# [EXERCISE INSTRUCTIONS]
An exact copy of every entry is the answer here, with no pictures.

Stored records:
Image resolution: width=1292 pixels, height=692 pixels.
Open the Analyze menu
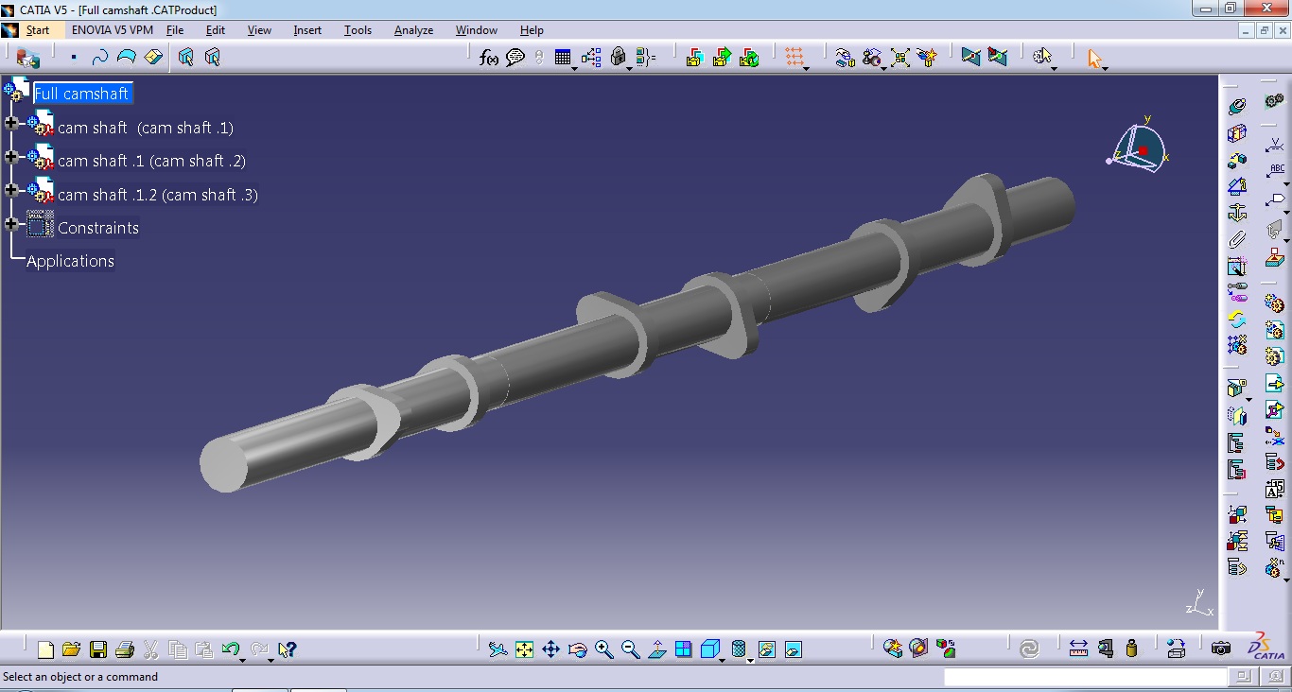413,29
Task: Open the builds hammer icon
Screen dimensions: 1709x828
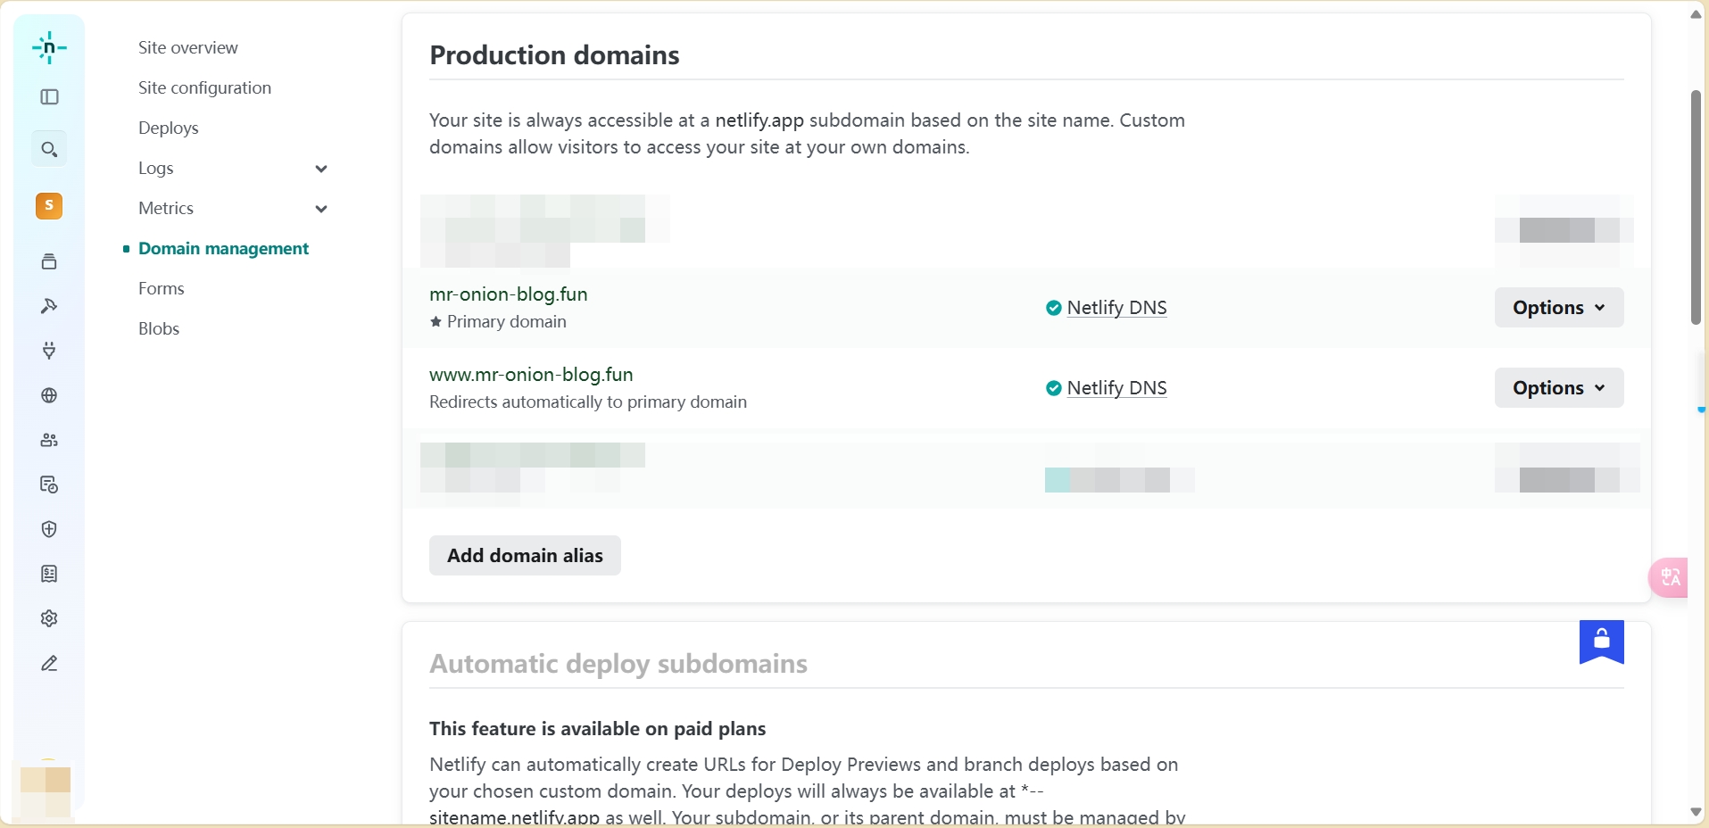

# [EXERCISE OUTPUT]
Image resolution: width=1292 pixels, height=692 pixels.
Open the Analyze menu
413,29
Task: Open the builds hammer icon
Screen dimensions: 1709x828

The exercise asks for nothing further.